Tengo que reconocer que hace tiempo que vivo en una nostalgia perpetua de la electrónica de los 90. Cuando antiguas glorias de aquella década lanzan nuevos trabajos, siempre me parece que el nivel de azúcar en sus venas ha aumentado hasta el nivel de un éclair de crema (nótese la referencia moñas) capaz de hacer explotar tus venas a base de dulce colesterol. Y cuando se trata de comparar los lanzamientos de nuevos artistas con las sonoridades de aquellos tiempos, simplemente no hay color. No es cuestión de blandenguería melancólica, sino de todo lo contrario: lo que hecho en falta es precisamente aquella capacidad que tenían ciertos músicos de transgredir, de proporcionarte placer llevando tu capacidad de aguante hasta el máximo. Algo así como un rito de iniciación masoquista en el que, a base de repetición, a base de patrones, el umbral del dolor acaba estando muy pero que muy cerca del umbral del placer. Para que nos entendamos: estoy hablando de «Rollin’ & Scratchin’» de Daft Punk. Por poner un ejemplo.
Tampoco estoy diciendo que se hayan extinguido los artistas capaces de empujar a la música electrónica precipicio abajo hacia un mar de cristales rotos destinados a causar pupa, sangre y laceraciones diversas. Son como las meigas: haberlos, haylos. Pero escasean. Y precisamente por ello resulta curioso considerar que uno de ellos sea Jeremy Greenspan, quien alcanzara fama al frente de aquellos (¿ya desaparecidos completamente?) Junior Boys que se labraron un nombre a base de un synth-crooning sensual, nocturno y húmedo. Música para follar, vamos. Tras anunciar el cese de sus actividades como Junior Boys, Greenspan ya sorprendió a propios y a extraños con temas como «GUU«, «Crown Princess«, «Sirius Shake» o «Drums&Drums&Drums«, donde recurría a sonoridades menos amables, más disgresivas y duras. Todo aquel material (lanzado en Jiaolong, el sello de su colega Dan Snaith de Caribou), sin embargo, tenía una amplia cualidad de «work in progress«: enganchaba por lo que tenía de potencia más que por lo que acababa concretando.

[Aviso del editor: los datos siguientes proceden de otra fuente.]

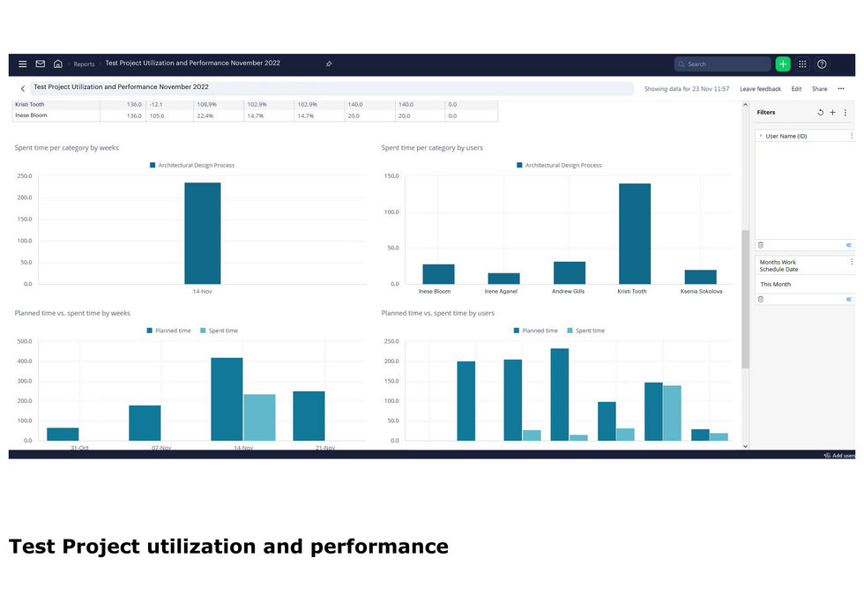Reset filters with the refresh icon
Image resolution: width=864 pixels, height=610 pixels.
point(821,113)
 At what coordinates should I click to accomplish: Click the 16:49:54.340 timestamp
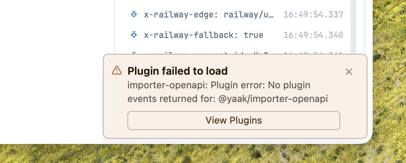[x=313, y=35]
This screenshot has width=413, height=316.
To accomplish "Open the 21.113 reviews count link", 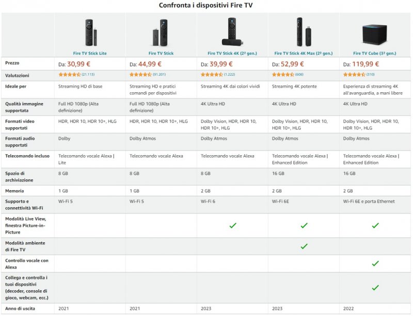I will coord(87,75).
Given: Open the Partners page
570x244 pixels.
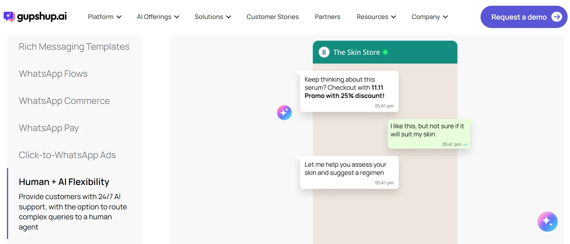Looking at the screenshot, I should click(327, 17).
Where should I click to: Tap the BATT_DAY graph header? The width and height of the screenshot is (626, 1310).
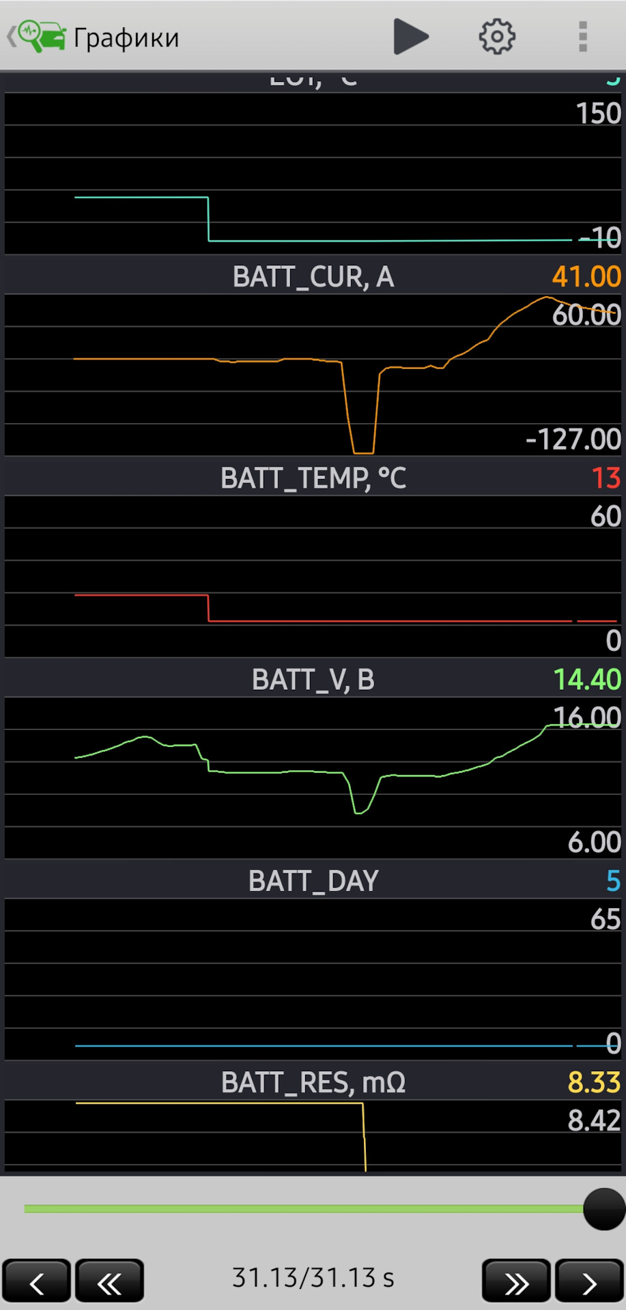[x=313, y=881]
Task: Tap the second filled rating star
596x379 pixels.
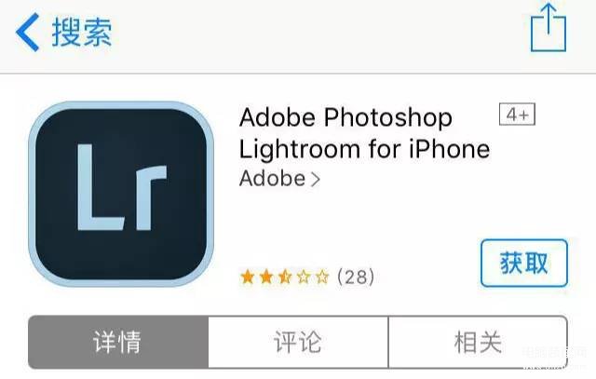Action: click(x=266, y=277)
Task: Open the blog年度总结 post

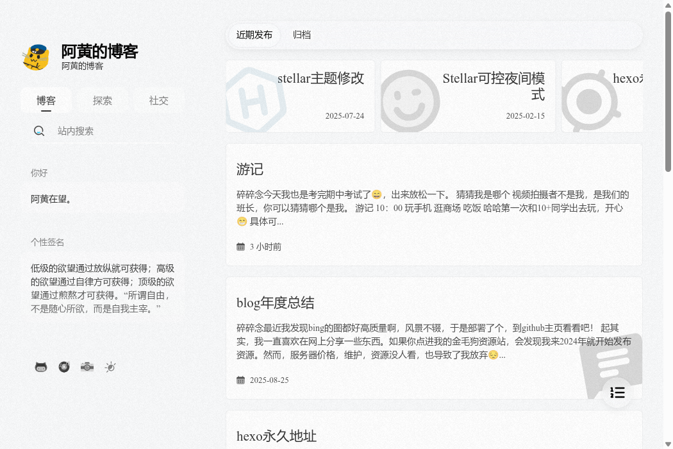Action: click(276, 303)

Pero, por suerte, aquella potencia se ha acabado por concretar en «God Told Me To» (Jiaolong, 2013), un EP en compañía de Borys y con tan sólo cuatro temas capaces de retrotraerte a la electrónica más dura de los 90 sin necesidad de ponerse nostálgico, sonando a aquí y a ahora. El disco se abre con la titular «God Told Me To«, donde los ecos de Laurent Garnier se mueven a la deriva en un océano de lava ardiente que abrasa pero que provoca una adicción casi hipnótica. A continuación, el single «Saint Hood» pega un volantazo hacia la escuela alemana con unos ritmos mucho más secos, partiendo de la metronimia matemática para desbaratar las cuentas y volver a crear un estado mental deliciosamente perturbado. «Stylite» hace un alto al camino recurriendo a una electrónica mucho más paisajista, menos agresiva en lo formal pero igual de oscura en lo mental. Y, por último, «The Devil’s Punch Bowl» suena al ataque violento de unos desalmados en un callejón oscuro: te pilla por sorpresa, te muele a palos, te deja sangrando en el suelo… Y, a continuación, te preguntas por qué no dejas que te metan palizas como esta más a menudo. Con lo bien que sientan.